と言う、何とも恩着せがましいものだった。

 

高校卒業後から働き始めて、そこからはパパが自分で保険料を払っていたので、その月1000円の保険の積立がいつから始まったものなのかはわからないのだが、わざわざ私に言うことだろうか?と思ってしまった。

 

私自身、嫌味を言われても気付かないタイプなので、どういう意味を込めて言われたのか未だにわからないが「何でも相談してね」と言うわりに、相談したところでこちらが嫌な思いをする事も多かった。

 

もちろん自分の息子が1番可愛い気持ちもわかるし、息子がおかしな行動をしているのを私との関係にこじつけたい気持ちもわかったので、この件以降は数万円、数千円消えたり、パパにおかしな行動があっても義母に報告することはせず、帰省で会った時には義母が喜びそうな報告のみをすることにした。

 

この件があったのは2013年11月で、その頃は家庭内で数万円、数千円単位で消えていくことがまだ度々あったので、1つ1つは細かすぎて覚えていない。

 

が、その頃にパパの行動に限界が来て、1度パパの頭を丸坊主にしたことがある。

 

丸坊主にしてみた理由は、パパは小学生の頃から髪の毛にこだわりがあり、小学生の頃のサッカー少年団の練習の中でリフティングが○○回連続で出来なければ丸坊主という、今でいう『ブラック部活』みたいな無茶なルールがあった時に、周りがどんどん丸坊主になっていく中で自分1人だけは丸坊主になりたくない一心で必死に頑張って丸坊主を免れたというエピソードがあるくらい、本人にとって丸坊主は苦痛なことだったので、丸坊主自体にはなんの効果もないだろうと分かっていたが、私にしてみたら消えたお金は戻って来ないし、平気で嘘ばかりつかれた嫌な思い出は消えないし、だからといってこれと言った納得のいく謝罪もないので「反省の意」を込めて丸坊主にしてもらうことにした。

 

その時も自分のしてきたことを棚に上げて、丸坊主が嫌だの主張はしてたけれど、彼の中で離婚することと比べると丸坊主の方がマシだったらしく、合意の元でバリカンで刈ることになった。

 

そしてその後はピッタリと家のお金に手を出すことがなくなった。

 

2013年8月。
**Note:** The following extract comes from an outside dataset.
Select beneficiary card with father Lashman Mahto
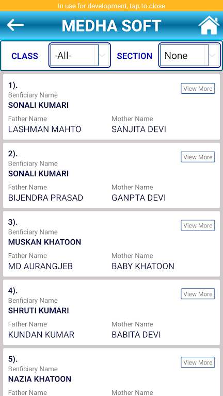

次女の100日記念日の頃は、パパに振り回され過ぎていたので、家族写真を撮る気力すら湧かなかったのだが、11月に丸坊主にして以来、表面上では落ち着いていたので、

 

「色々大変だったけれど、もう落ち着いたんだ。」

 

という安堵の気持ちで、生後6ヶ月になった次女と丸坊主のパパを含めた家族5人で、気持ちを新たに3ヶ月遅れの家族写真を撮った。

 

今となってわかっているのは、この後からパパは水面下でもっともっとギャンブルにのめり込み、消費者金融に手を出し始めて酷い状況に突っ走っていくことになるのだが、ギャンブル依存症という病気について無知だった私は、水面下で動いているなんて全く知らずに、当たり前の生活が送れている毎日にささやかな幸せを感じていた。

 

『やっとわかってくれた。やっと普通の生活が送れるんだ。』

 

と、心から思っていたのだが、全く意味のない勘違いだった。